WRITTEN PROBLEM. In the data below, take the part that opens with the line containing "Given: Select the 2023 column header" and closes with the line containing "coord(33,48)", and rewrite it with "sidebar" replaced by "side panel", leaving everything else unchanged.

───── RECORD EXCERPTS ─────

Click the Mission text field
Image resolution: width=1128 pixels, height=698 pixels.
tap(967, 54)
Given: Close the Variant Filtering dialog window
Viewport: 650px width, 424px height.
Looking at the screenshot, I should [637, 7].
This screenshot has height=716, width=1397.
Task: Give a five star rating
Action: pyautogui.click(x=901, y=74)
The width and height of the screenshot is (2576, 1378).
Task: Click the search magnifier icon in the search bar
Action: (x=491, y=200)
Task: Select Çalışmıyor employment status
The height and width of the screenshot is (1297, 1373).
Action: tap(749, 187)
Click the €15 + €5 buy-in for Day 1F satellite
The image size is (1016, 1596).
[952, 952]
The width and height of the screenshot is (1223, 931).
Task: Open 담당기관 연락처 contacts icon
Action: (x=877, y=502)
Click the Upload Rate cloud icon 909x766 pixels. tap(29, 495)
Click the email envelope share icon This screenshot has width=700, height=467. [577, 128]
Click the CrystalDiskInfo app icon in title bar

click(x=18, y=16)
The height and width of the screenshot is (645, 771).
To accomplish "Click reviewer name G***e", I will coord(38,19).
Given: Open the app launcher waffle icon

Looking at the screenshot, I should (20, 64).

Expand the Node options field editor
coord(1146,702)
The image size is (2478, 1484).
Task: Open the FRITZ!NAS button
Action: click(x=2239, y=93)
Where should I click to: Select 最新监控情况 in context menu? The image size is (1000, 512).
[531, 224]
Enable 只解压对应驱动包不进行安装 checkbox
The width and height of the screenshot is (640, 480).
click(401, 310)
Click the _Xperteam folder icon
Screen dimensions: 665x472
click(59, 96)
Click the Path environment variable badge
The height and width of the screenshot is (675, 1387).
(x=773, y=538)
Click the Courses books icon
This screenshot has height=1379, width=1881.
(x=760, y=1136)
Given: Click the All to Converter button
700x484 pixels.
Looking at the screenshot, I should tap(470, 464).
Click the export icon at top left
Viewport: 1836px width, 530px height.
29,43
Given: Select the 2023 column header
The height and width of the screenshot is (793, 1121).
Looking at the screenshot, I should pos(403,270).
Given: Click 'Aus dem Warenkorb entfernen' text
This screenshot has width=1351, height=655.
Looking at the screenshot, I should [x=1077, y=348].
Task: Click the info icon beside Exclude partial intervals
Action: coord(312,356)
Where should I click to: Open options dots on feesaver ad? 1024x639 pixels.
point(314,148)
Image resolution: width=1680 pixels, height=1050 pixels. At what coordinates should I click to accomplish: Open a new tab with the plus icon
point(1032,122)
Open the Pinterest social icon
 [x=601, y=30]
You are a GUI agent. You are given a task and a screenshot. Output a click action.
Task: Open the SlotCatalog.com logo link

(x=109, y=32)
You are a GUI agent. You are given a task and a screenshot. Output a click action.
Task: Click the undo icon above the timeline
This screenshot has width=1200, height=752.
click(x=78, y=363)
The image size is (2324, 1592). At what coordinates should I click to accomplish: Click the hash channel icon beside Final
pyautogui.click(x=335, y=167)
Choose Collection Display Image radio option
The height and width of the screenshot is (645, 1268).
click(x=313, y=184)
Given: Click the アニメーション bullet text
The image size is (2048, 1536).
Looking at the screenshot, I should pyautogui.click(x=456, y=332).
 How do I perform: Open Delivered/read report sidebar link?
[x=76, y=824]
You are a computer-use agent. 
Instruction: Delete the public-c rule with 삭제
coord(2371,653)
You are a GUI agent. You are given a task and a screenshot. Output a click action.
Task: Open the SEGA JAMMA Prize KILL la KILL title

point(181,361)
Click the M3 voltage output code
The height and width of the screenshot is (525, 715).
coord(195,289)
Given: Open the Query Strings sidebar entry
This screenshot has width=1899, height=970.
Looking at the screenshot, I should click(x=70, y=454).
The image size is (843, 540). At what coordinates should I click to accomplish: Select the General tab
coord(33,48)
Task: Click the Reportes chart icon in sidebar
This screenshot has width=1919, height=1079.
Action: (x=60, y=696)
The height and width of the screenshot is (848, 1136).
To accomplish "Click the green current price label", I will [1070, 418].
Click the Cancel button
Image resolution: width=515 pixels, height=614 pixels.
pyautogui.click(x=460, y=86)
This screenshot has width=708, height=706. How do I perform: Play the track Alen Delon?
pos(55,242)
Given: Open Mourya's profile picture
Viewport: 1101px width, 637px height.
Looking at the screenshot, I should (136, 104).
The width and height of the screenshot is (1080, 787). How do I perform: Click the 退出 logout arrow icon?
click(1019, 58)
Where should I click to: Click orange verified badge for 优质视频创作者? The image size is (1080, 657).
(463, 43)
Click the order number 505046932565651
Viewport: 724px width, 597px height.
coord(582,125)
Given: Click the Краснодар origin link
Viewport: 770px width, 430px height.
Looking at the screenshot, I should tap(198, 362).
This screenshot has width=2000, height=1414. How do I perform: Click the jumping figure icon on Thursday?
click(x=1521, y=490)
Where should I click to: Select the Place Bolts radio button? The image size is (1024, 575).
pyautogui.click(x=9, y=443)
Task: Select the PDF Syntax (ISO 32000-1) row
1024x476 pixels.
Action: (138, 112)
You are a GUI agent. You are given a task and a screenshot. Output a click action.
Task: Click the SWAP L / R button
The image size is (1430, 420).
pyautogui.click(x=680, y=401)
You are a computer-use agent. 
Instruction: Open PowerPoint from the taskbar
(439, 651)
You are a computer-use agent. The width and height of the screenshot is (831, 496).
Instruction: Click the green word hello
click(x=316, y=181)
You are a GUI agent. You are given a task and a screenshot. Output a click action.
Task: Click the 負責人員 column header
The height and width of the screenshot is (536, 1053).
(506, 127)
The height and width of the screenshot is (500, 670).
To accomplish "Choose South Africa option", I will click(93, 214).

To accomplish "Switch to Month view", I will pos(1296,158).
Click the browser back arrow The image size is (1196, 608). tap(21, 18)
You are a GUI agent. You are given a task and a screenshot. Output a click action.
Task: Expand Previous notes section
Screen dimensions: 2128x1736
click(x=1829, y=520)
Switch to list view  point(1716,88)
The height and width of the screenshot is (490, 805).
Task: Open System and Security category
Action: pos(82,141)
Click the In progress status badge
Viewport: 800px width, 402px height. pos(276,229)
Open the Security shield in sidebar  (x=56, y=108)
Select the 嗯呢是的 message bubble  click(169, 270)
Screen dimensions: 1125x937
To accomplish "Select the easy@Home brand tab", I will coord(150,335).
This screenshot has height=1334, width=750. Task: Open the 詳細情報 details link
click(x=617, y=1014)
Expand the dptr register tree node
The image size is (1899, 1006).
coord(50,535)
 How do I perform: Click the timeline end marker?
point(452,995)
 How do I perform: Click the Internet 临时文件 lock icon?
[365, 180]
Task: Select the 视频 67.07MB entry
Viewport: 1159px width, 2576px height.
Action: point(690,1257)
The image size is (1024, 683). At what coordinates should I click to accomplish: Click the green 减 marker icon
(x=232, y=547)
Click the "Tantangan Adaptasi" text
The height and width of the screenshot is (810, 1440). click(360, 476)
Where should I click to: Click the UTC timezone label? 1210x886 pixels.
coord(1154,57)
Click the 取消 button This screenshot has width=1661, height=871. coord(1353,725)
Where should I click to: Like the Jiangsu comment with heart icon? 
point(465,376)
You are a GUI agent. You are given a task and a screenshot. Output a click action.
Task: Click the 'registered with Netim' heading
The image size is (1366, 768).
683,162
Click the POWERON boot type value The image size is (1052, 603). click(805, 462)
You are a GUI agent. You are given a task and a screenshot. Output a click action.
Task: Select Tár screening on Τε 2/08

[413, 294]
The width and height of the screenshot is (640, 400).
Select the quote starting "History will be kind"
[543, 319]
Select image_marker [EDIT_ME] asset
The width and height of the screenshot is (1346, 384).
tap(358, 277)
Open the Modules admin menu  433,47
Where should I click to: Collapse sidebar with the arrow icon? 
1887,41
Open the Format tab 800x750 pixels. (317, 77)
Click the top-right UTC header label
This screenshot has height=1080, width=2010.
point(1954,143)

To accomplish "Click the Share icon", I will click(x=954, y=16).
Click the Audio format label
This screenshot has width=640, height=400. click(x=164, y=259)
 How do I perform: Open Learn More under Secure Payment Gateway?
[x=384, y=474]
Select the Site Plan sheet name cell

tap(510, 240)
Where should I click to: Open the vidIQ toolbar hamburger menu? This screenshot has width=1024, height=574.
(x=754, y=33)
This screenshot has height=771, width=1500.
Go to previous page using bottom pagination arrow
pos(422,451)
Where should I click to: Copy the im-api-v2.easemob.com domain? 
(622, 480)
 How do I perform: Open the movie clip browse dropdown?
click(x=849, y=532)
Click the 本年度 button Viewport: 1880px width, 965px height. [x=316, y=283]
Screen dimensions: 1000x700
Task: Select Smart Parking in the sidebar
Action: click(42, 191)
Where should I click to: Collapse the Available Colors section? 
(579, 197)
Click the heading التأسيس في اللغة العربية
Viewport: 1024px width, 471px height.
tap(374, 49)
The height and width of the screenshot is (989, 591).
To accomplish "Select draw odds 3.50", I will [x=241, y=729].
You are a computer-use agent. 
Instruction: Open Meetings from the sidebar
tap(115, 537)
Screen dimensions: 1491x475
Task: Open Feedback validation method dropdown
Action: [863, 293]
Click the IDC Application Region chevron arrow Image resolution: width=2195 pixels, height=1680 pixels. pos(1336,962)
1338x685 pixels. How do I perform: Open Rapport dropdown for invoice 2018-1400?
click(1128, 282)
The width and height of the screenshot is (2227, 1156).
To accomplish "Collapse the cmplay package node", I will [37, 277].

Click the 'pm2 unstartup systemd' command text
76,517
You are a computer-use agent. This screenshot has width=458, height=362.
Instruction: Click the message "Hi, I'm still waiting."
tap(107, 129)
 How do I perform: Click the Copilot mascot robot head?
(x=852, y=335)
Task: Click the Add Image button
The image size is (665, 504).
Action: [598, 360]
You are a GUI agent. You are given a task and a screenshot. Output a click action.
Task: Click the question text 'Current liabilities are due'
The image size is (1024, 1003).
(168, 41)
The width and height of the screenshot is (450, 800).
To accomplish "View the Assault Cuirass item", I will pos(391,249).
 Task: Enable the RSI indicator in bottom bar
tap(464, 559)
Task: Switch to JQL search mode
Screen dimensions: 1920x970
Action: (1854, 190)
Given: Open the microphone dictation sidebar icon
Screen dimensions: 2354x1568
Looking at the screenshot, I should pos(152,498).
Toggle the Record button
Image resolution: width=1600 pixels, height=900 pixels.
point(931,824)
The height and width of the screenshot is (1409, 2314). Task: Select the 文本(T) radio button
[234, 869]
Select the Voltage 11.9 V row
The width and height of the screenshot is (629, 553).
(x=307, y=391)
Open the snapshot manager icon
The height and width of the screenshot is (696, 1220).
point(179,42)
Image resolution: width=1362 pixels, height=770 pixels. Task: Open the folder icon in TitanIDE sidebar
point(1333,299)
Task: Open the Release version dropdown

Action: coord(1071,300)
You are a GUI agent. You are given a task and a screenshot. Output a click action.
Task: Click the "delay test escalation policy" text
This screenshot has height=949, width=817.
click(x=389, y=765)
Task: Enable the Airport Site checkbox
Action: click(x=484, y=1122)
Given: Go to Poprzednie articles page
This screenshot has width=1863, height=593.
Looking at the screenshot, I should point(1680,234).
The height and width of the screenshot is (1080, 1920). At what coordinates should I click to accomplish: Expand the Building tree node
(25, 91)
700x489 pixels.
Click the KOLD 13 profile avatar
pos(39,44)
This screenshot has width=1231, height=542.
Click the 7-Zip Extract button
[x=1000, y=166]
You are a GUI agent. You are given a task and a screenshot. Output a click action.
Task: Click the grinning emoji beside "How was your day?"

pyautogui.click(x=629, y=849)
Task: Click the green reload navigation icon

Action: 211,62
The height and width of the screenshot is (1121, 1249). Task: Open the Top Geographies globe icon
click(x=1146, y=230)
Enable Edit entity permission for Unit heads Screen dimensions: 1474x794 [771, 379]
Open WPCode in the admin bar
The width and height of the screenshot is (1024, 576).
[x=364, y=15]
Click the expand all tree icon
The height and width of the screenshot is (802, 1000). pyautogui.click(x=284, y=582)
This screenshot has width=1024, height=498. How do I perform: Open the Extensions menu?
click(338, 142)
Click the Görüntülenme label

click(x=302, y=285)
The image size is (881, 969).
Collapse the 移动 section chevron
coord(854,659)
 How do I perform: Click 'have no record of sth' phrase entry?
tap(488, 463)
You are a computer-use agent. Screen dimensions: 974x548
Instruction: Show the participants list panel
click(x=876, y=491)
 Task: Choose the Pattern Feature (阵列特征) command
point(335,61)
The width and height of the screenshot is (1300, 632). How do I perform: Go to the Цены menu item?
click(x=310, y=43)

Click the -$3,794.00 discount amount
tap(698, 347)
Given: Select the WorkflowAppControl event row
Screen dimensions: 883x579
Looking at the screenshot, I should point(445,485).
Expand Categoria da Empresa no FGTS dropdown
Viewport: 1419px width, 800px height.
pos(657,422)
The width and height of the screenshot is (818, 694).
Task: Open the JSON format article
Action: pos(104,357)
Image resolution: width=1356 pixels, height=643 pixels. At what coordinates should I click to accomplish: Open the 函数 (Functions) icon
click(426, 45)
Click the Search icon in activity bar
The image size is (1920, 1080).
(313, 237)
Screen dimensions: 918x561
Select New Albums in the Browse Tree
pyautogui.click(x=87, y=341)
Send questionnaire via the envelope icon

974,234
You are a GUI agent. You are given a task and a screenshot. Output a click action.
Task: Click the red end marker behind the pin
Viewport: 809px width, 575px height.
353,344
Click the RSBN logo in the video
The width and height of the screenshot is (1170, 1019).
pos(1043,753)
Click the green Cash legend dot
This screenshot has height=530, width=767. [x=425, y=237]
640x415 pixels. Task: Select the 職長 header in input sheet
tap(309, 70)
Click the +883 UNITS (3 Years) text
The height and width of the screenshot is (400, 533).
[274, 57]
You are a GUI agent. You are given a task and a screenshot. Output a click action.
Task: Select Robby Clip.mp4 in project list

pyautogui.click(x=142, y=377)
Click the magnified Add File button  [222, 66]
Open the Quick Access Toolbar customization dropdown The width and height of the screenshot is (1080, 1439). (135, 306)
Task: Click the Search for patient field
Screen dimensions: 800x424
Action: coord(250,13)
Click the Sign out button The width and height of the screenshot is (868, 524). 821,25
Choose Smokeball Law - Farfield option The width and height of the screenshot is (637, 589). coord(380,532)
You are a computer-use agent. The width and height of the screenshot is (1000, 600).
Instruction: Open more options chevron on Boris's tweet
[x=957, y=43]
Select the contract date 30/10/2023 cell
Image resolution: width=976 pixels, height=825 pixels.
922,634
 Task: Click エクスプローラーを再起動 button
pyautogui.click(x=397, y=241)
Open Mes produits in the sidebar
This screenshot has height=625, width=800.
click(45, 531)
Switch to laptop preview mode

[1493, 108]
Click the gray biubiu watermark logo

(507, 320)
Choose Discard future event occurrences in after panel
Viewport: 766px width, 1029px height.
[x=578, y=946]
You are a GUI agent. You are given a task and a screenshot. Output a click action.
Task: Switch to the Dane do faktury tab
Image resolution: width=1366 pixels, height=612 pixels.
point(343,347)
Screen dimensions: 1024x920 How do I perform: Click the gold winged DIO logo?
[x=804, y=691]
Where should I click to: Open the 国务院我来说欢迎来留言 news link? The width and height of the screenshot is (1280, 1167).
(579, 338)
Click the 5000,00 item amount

─────

OUTPUT FOR THIS TASK.
Given: Select the 2023 column header
The height and width of the screenshot is (793, 1121).
Looking at the screenshot, I should pos(403,270).
Given: Click 'Aus dem Warenkorb entfernen' text
This screenshot has width=1351, height=655.
Looking at the screenshot, I should [x=1077, y=348].
Task: Click the info icon beside Exclude partial intervals
Action: coord(312,356)
Where should I click to: Open options dots on feesaver ad? 1024x639 pixels.
point(314,148)
Image resolution: width=1680 pixels, height=1050 pixels. At what coordinates should I click to accomplish: Open a new tab with the plus icon
point(1032,122)
Open the Pinterest social icon
 [x=601, y=30]
You are a GUI agent. You are given a task and a screenshot. Output a click action.
Task: Open the SlotCatalog.com logo link

(x=109, y=32)
You are a GUI agent. You are given a task and a screenshot. Output a click action.
Task: Click the undo icon above the timeline
This screenshot has width=1200, height=752.
click(x=78, y=363)
The image size is (2324, 1592). At what coordinates should I click to accomplish: Click the hash channel icon beside Final
pyautogui.click(x=335, y=167)
Choose Collection Display Image radio option
The height and width of the screenshot is (645, 1268).
click(x=313, y=184)
Given: Click the アニメーション bullet text
The image size is (2048, 1536).
Looking at the screenshot, I should pyautogui.click(x=456, y=332).
 How do I perform: Open Delivered/read report side panel link?
[x=76, y=824]
You are a computer-use agent. 
Instruction: Delete the public-c rule with 삭제
coord(2371,653)
You are a GUI agent. You are given a task and a screenshot. Output a click action.
Task: Open the SEGA JAMMA Prize KILL la KILL title

point(181,361)
Click the M3 voltage output code
The height and width of the screenshot is (525, 715).
coord(195,289)
Given: Open the Query Strings side panel entry
This screenshot has width=1899, height=970.
Looking at the screenshot, I should click(x=70, y=454).
The image size is (843, 540). At what coordinates should I click to accomplish: Select the General tab
coord(33,48)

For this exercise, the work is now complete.